As a member from a resource region myself, I know very well what difficulties a region can face when its main source of economic activity disintegrates. The Bloc is going to pay particular attention, therefore, to the resource regions affected by the current crisis in the forest industry which desperately need to diversify their industrial base in order to deal with the situation.
We should bring back a support program to help diversify the regional economies that have been hit hard by the downturn in the forest industry. There should be tax breaks for companies that operate in resource regions. Among other things, we should encourage companies to help skilled workers find employment in the regions. There should be a program to support the production of energy and ethanol from the forest industry's waste.

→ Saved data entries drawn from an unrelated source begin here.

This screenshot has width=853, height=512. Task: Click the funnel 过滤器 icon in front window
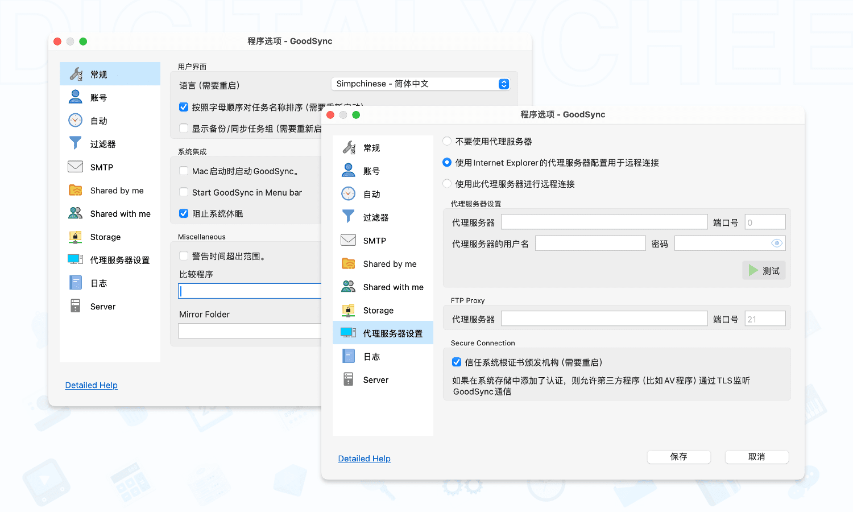coord(349,217)
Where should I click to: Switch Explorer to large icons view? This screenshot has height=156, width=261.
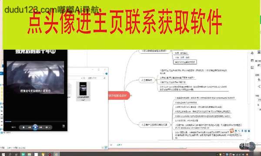click(106, 147)
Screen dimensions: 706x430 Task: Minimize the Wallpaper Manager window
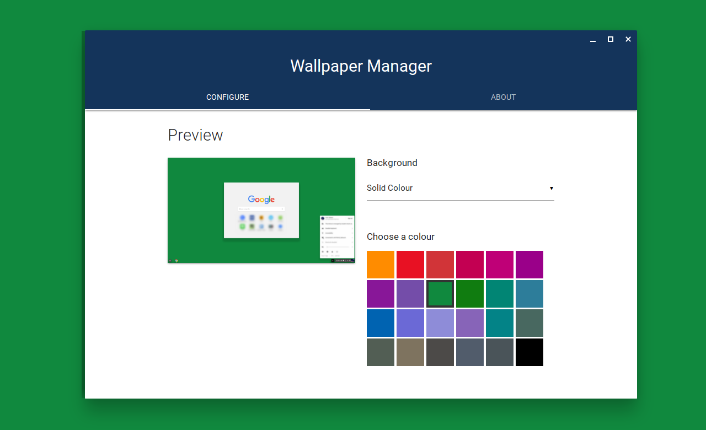click(x=593, y=40)
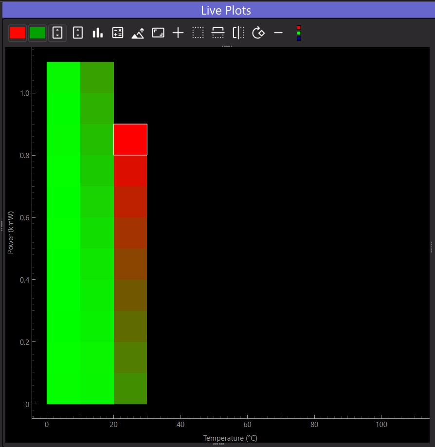The height and width of the screenshot is (447, 435).
Task: Click the Power (kmW) axis label
Action: click(x=11, y=232)
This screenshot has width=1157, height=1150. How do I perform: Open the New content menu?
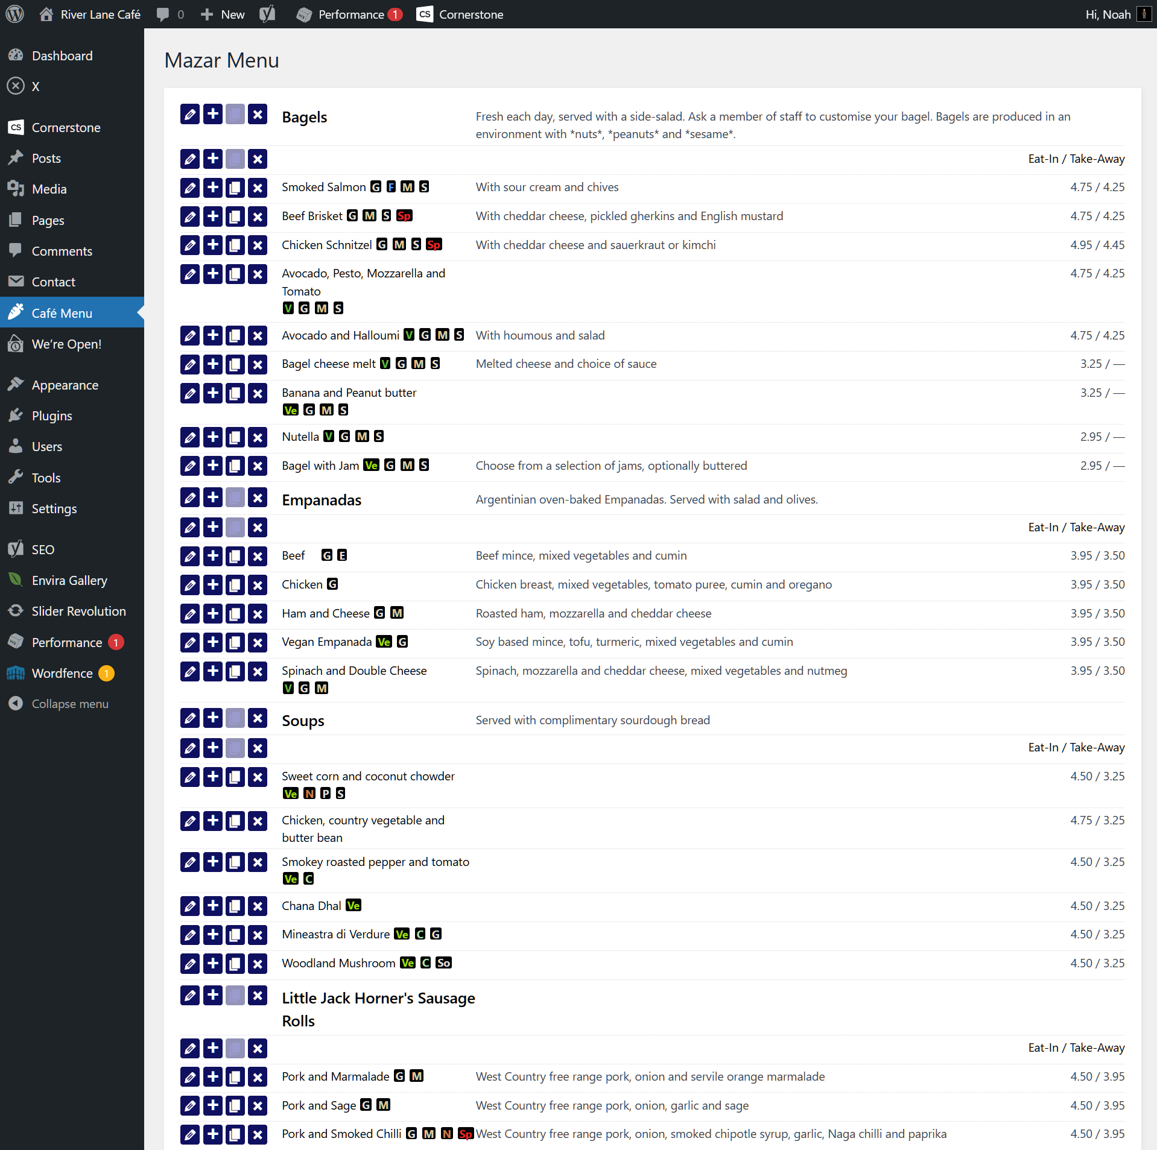(223, 14)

The Minister of the Economic Development Agency of Canada for the Regions of Quebec cancelled the special program we used to have specifically for the regions affected by the crisis in the forest industry. That is the government’s laissez-faire policy. There was nothing on this in the Speech from the Throne or in the finance minister’s economic statement. There is an urgent need for action.
Our trade legislation also needs to be revised in order to protect our companies better against unfair competition. Canada’s anti-dumping legislation goes back to the days of the cold war and is completely out of touch with the new realities, especially the emerging economies and China. There is an urgent need to put Canadian trade law on the same footing as the trade law of the other industrialized countries, particularly the United States and the countries of the European Union. That is what the hon. member for Terrebonne—Blainville has proposed in Bill C-411, An Act to amend the Special Import Measures Act (domestic prices). We will return to that later.

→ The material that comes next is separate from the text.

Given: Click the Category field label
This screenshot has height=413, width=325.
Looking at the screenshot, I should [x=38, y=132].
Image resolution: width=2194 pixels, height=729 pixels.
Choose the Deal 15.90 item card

The Conservatives have decided not to make use of the trade legislation that makes it possible to provide temporary protection for our companies and gives them time to adjust to the new realities and modernize. We can only dream of a government with some vision that would protect the jobs in our districts.
The final element is financial support for the workers affected by the crisis in manufacturing. Employment in this sector has been devastated. Some 135,000 manufacturing jobs have been lost in Quebec, or the equivalent of one worker in five since December 31, 2002. Quebec has been especially hard hit by the slump, and the arrival of the Conservative government has only made things worse. Since January 2006, about 65,000 manufacturing jobs have been lost.
Given the situation, the government must revisit its position on enhancing the employment insurance program. The Bloc has been proposing for years that real improvements be made to the employment insurance program and, in particular, that the benefit period be increased by five weeks for all regions, no matter what the rate of unemployment. Benefits must be increased from 55% to 60% with the calculation based on the 12 best weeks. The qualifying period should be eliminated and the minimum number of insurable hours needed to qualify should be reduced to 360 hours.
Employment insurance is a right, not a privilege. Workers and companies pay for employment insurance. Together, they establish measures to meet needs in the event of difficult times. We are now in difficult times, but the employment insurance program is nowhere in sight. Furthermore, what are we to make of the lack of a program for older workers who have been the victims of massive layoffs? My colleagues will tackle this later. This is a very important element.
The Bloc Québécois is well rooted in its communities. The Bloc Québécois supports Quebeckers, who are seeking solutions and a resolution to this major crisis for Quebec. Therefore, with this opposition day, we must convince the government that there is an urgent need for action. The future of our communities is at stake.
It is very urgent that action be taken and I urge all my colleagues in this House to vote in favour of this motion.